Dansen in de maneschijn
Zo gaat Becketts abstracte, zich in een onbestemde tijd en ruimte afspelende oerklassieker toch over het nu, zonder geforceerde actualisering. Wat de Mona Lisa is voor de schilderkunst, is Godot voor het theater: een groot mysterie waarop ieder zijn idee kan projecteren. Maar dan wel enkel in de hoofden van de toeschouwer, want bewerkingen staan de erven Beckett niet toe. Het is meteen de reden waarom het meest iconische toneelstuk van de twintigste eeuw nog zelden wordt opgevoerd – bij ons voor het laatst door Ensemble Leporello in 2016.
Zoals de opvoeringsrichtlijnen dirigeren is er ook nu een grote boom, die de scène diagonaal doorklieft. Het is aan deze boom dat Didi en Gogo vergeefs wachten op Godot. Het is aan deze boom dat ze zich overwegen op te hangen, wat niet lukt bij gebrek aan touw. Er is werkelijk geen ontsnappen aan deze krankzinnige wereld. Zelfs niet wanneer Estragon er even in slaagt om de garagepoort van de Waagnatie te openen en in de verte de skyline van Linkeroever ziet lonken. Dan maar het beste ervan maken, denken ze. En dus doen ze een dansje op ‘Rains on me’ van Tom Waits in de maneschijn – verbeeld door een spot uit de nok van het dak.
Decadente dandy
Die scenografie is even eenvoudig als episch. Ook geslaagd is de keuze om ons de acteurs te laten horen via hoofdtelefoons, waardoor ze klein en intiem kunnen spreken terwijl ze toch meters verderop spelen. Het is alsof we kijken naar een luisterspel, met enkele toegevoegde geluiden zoals het galmende dichtslaan van de deur bij de twee passages van de vreemde Pozzo en zijn knecht Lucky.
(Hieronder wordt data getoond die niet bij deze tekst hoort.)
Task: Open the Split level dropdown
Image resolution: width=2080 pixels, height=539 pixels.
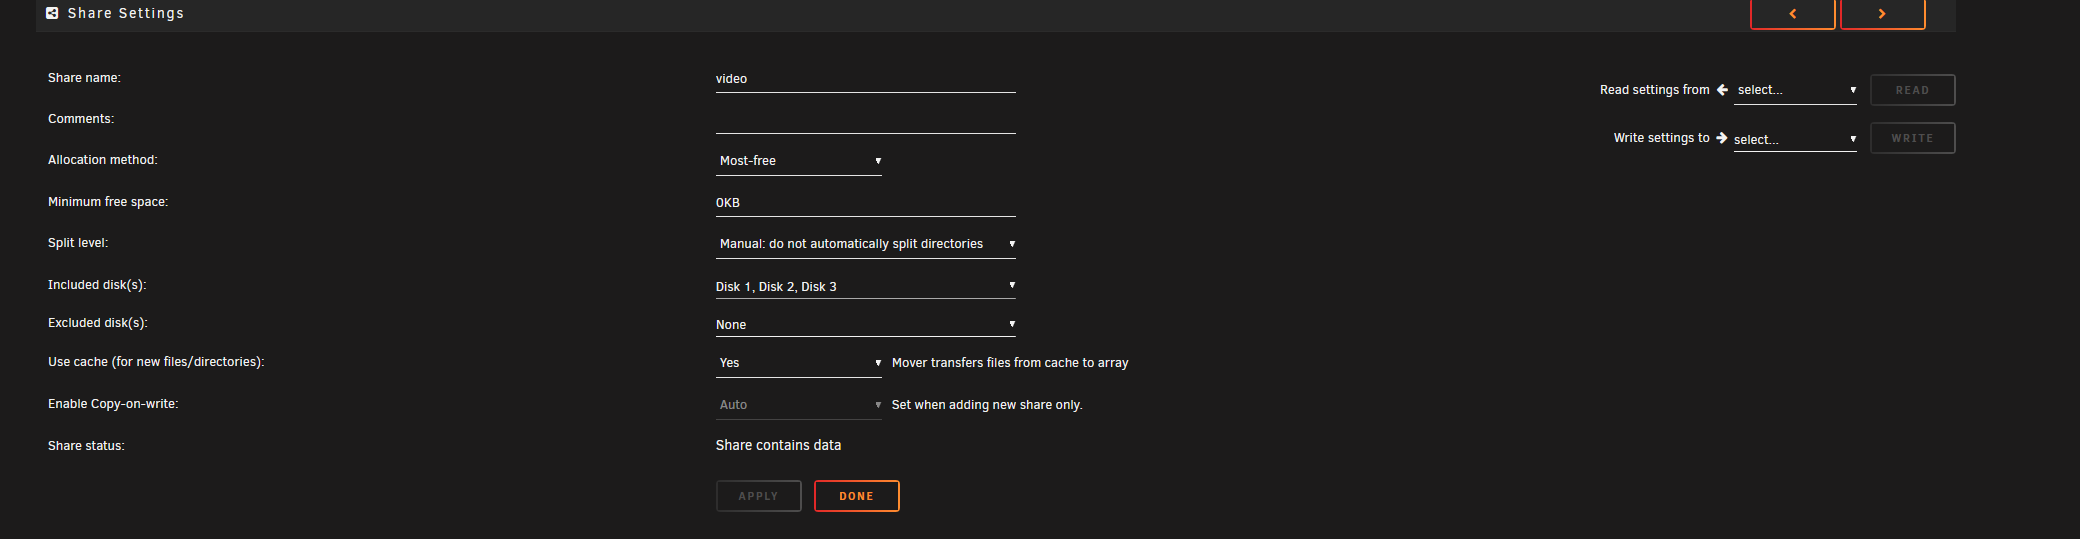Action: pos(866,244)
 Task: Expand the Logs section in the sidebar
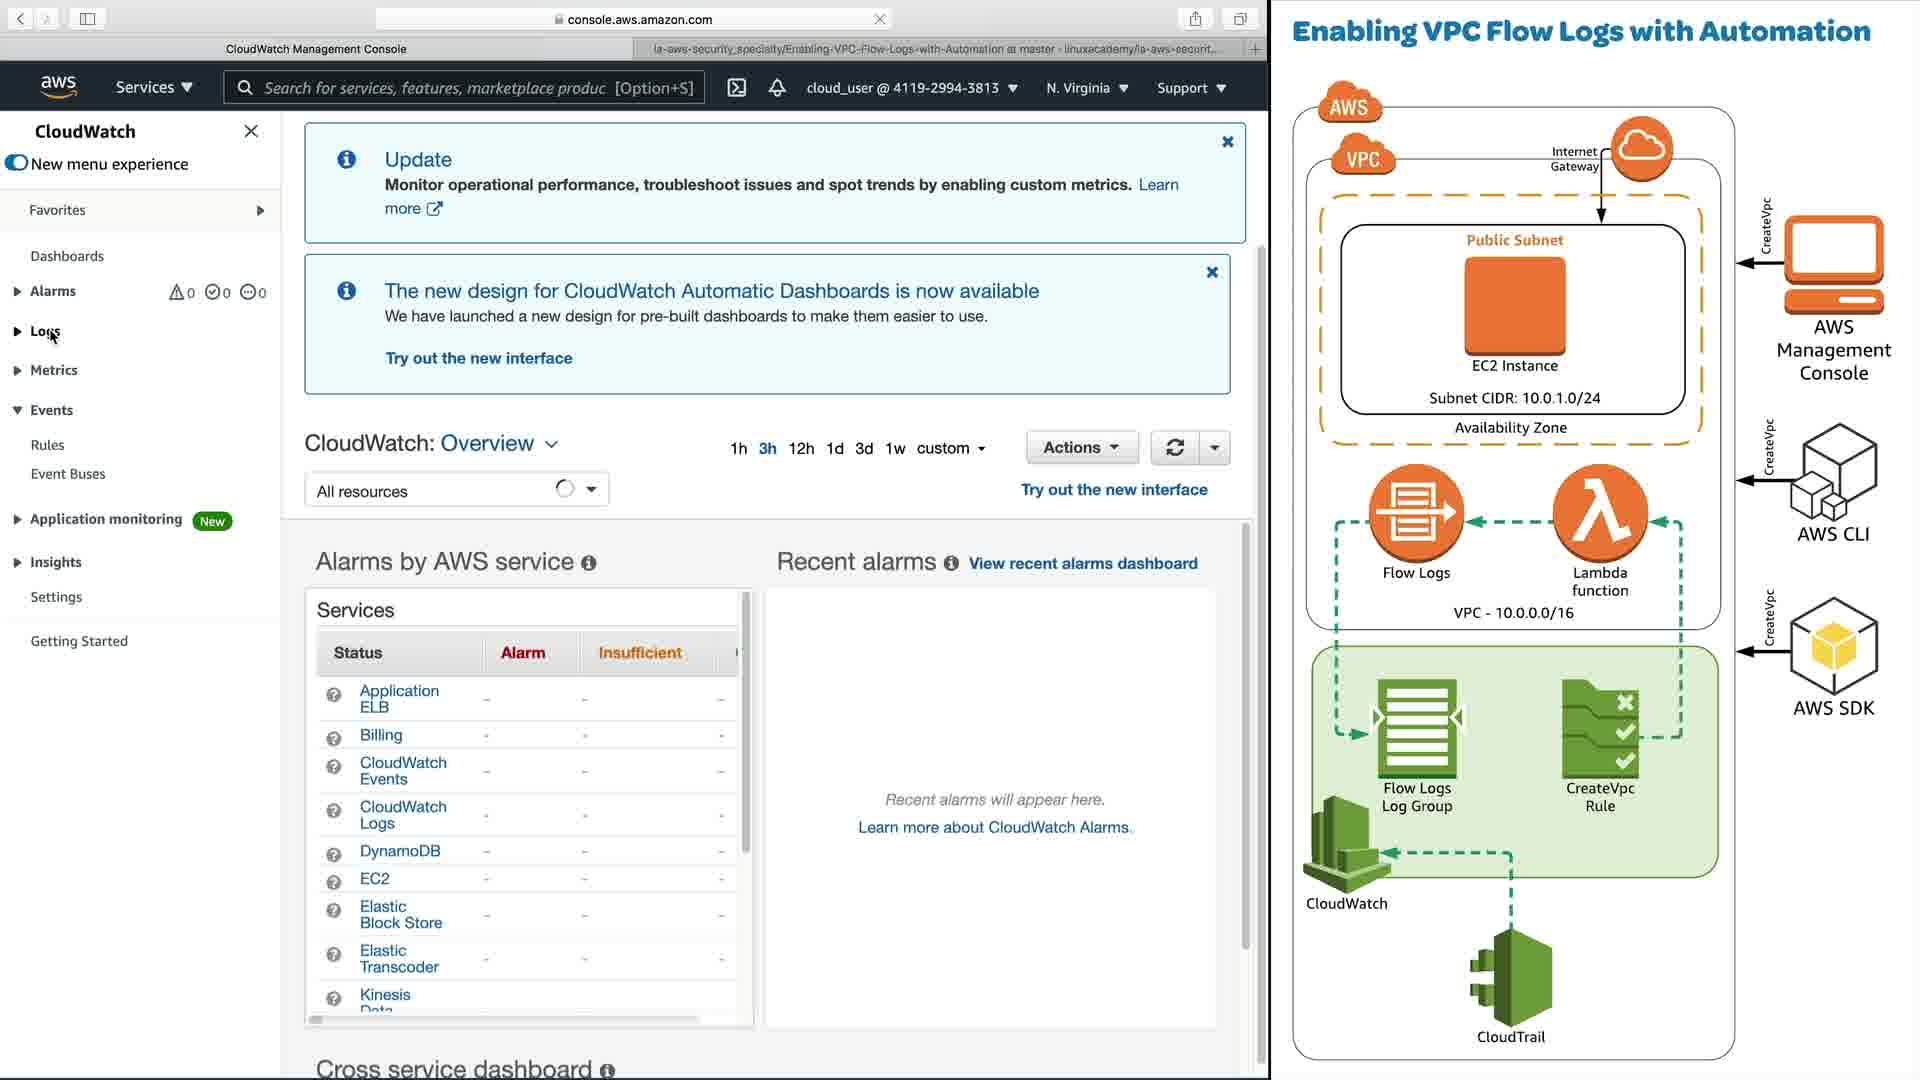(x=44, y=331)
Koen De Sutter zet Pozzo neer als een decadenty dandy met veel – met Engels en Frans doorspekte – praatjes, die soms wel wat langdradig worden. In zijn chic blauw maatpak steekt hij schril af tegenover de twee ‘Tommen’ in hun kleurloze kostuums. Zij begrijpen niet waarom hij zijn slaaf Lucky (Nico Sturm) behandelt als een beest en al evenmin hoe het komt dat Pozzo de volgende dag blind en halfnaakt weerkeert.
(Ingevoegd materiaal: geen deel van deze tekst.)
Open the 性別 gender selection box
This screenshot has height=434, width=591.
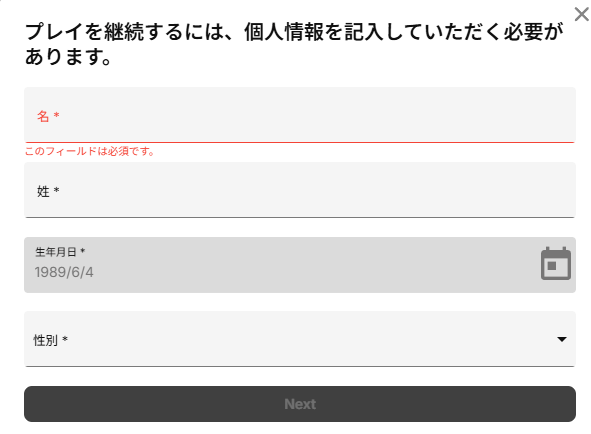point(300,339)
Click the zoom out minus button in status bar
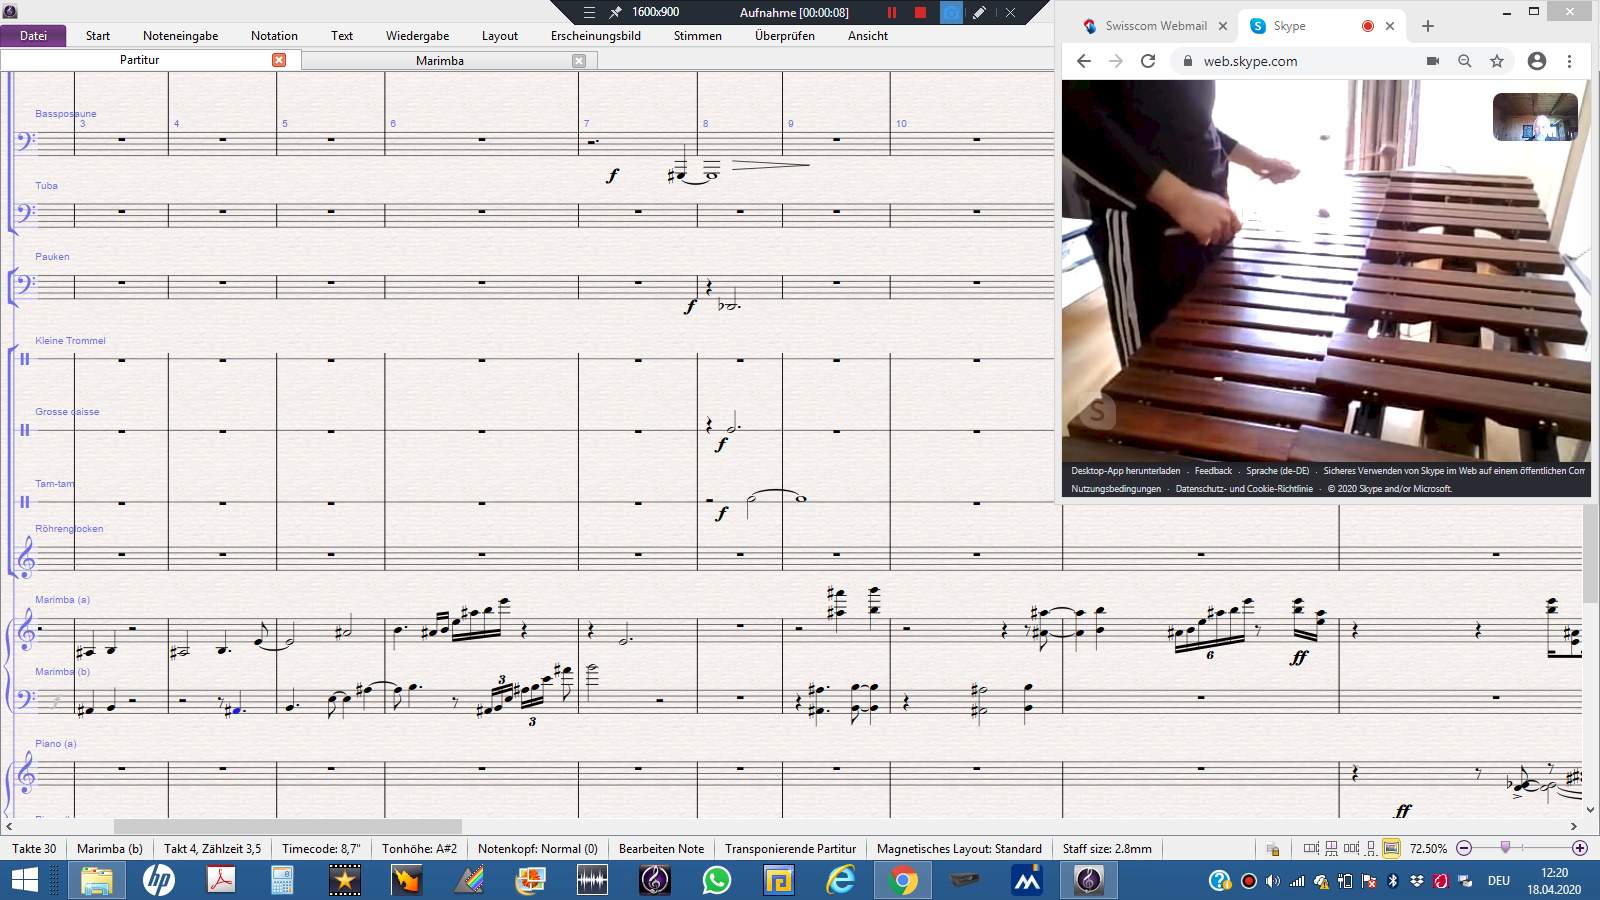The height and width of the screenshot is (900, 1600). point(1464,848)
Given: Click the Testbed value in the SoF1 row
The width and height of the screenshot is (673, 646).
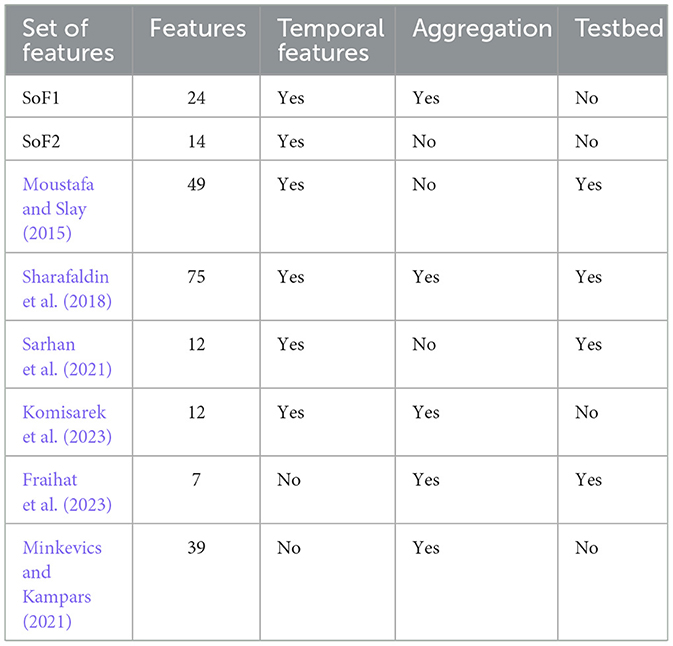Looking at the screenshot, I should tap(587, 98).
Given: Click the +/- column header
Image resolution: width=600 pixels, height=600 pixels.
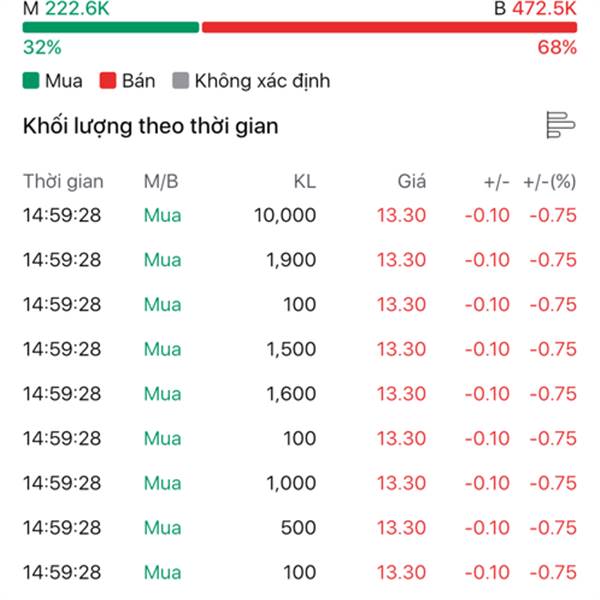Looking at the screenshot, I should [x=496, y=181].
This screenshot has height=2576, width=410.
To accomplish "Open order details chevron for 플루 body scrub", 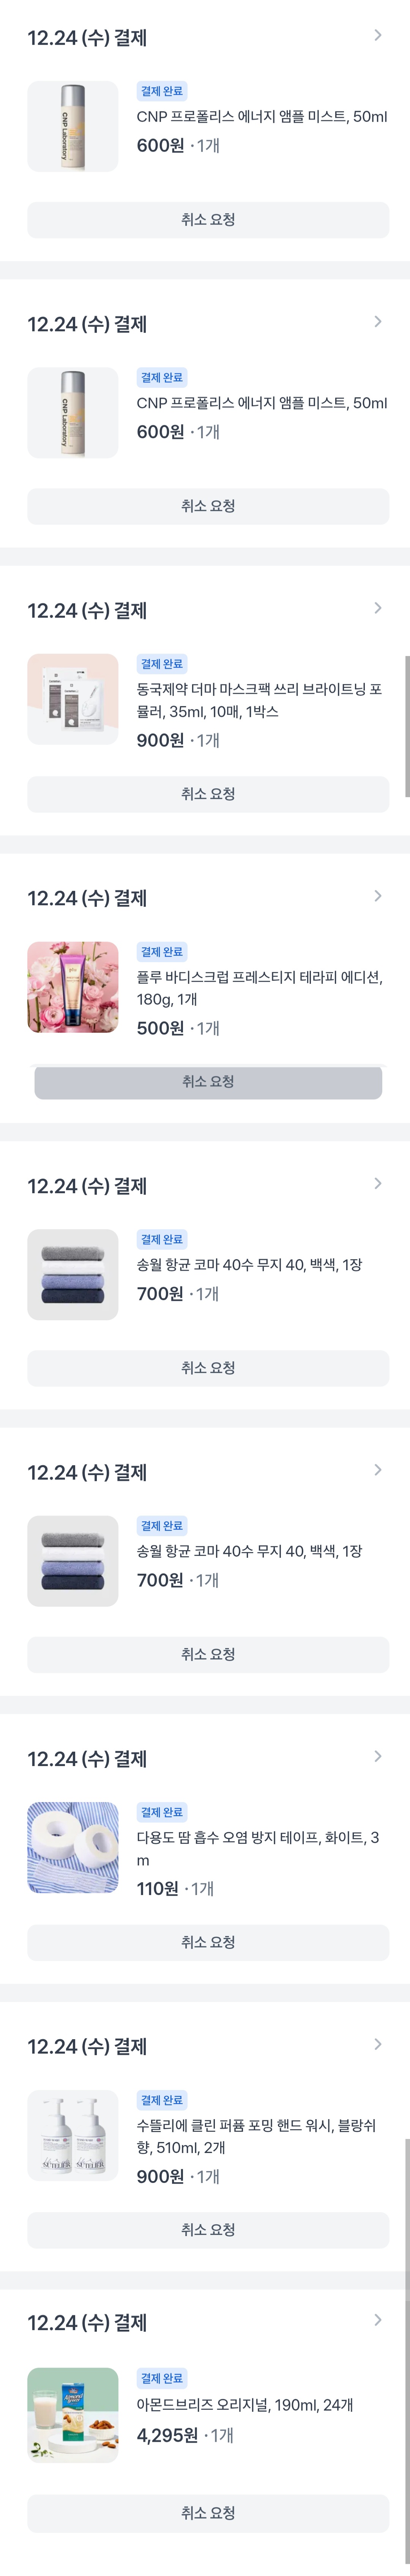I will pos(377,896).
Maar zingeving is in dit bizarre universum dan ook ver te zoeken. ‘We worden allemaal zot geboren, sommigen blijven zot’, zegt Estragon, daarbij evengoed doelend op zichzelf en zijn soulmate Vladimir.
Samengevat: in de handen van Olympique Dramatique is deze Wachten op Godot een aangename herontdekking van een stuk theatererfgoed. De acteurs maken Becketts enigmatische klassieker weer levendig; de onverwachts geschikte locatie en de op de achtergrond resonerende tijdgeest doen de rest.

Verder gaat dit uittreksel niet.